# WHAT NEEDS TO BE DONE:
Your answer must be the full listing below, restated word for word, with no pictures in it.

%%

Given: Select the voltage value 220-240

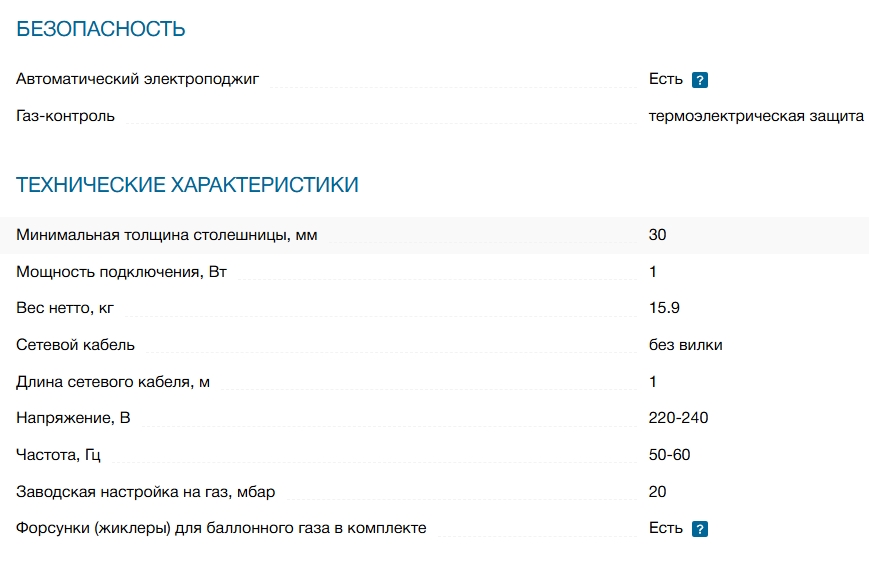Looking at the screenshot, I should [678, 418].
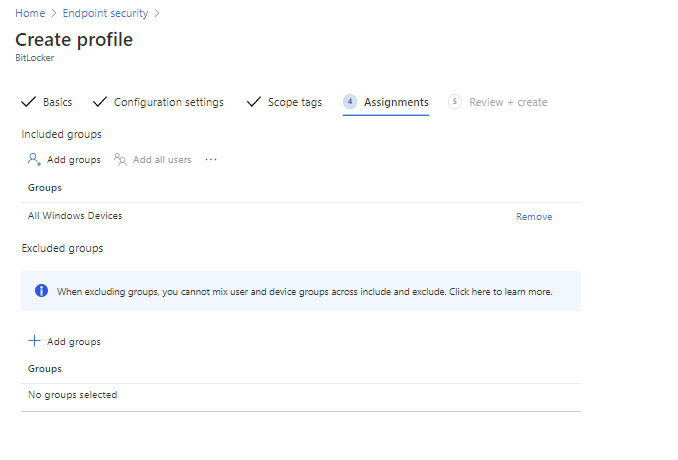Click the checkmark icon next to Basics
Screen dimensions: 678x460
(x=28, y=102)
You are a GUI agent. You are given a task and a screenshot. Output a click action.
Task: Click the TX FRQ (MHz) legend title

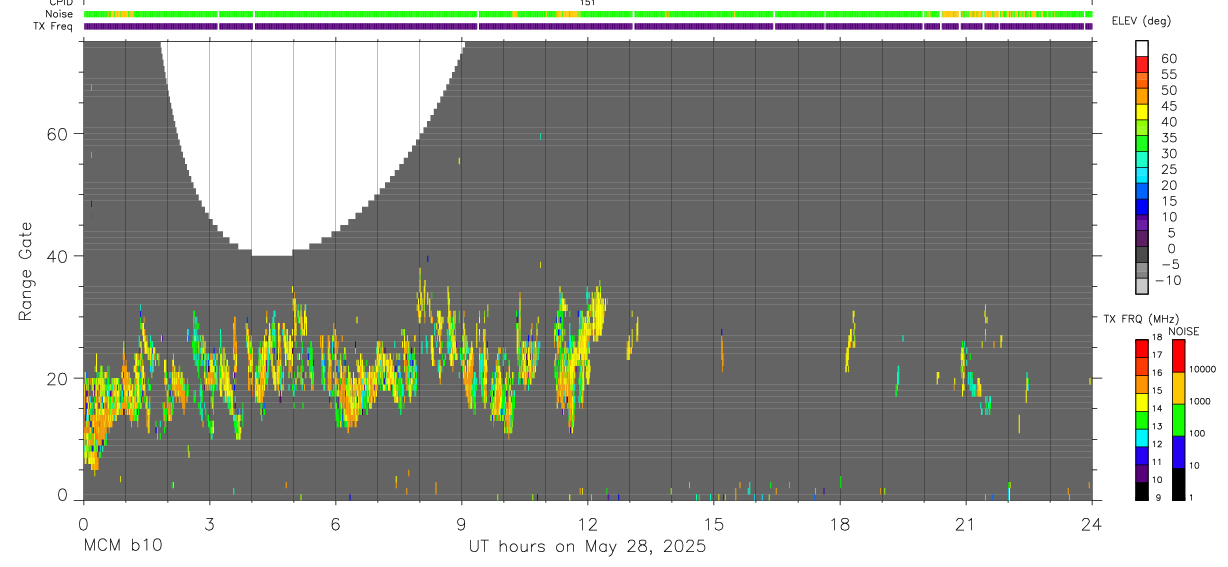tap(1139, 319)
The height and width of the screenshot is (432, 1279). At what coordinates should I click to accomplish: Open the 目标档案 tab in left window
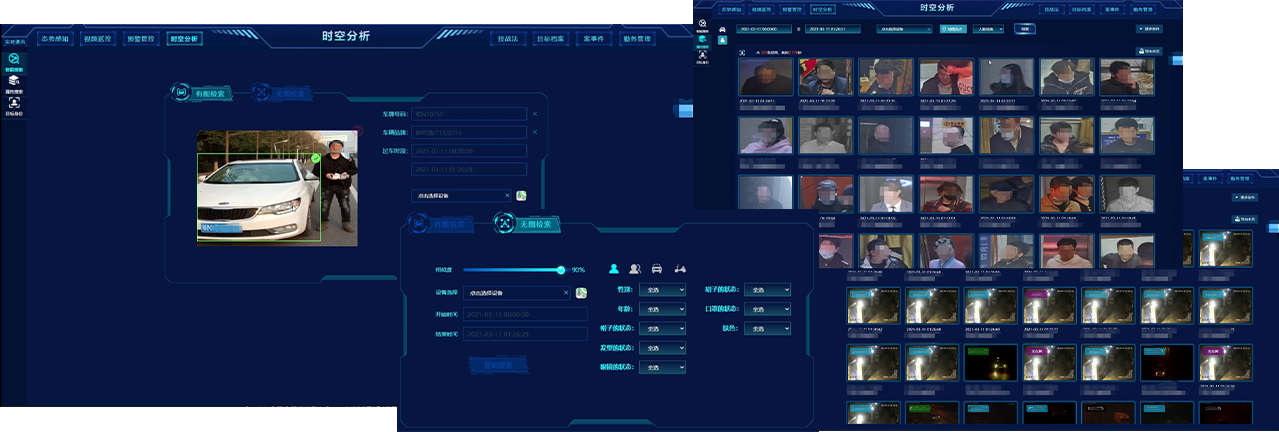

%%

# ANSWER BELOW:
Given: Select the voltage value 220-240

Looking at the screenshot, I should [678, 418].
Click the checkmark icon next to Basics
Screen dimensions: 678x460
(x=28, y=102)
You are a GUI agent. You are given a task and a screenshot. Output a click action.
Task: Click the TX FRQ (MHz) legend title

tap(1139, 319)
The height and width of the screenshot is (432, 1279). At what coordinates should I click to accomplish: Open the 目标档案 tab in left window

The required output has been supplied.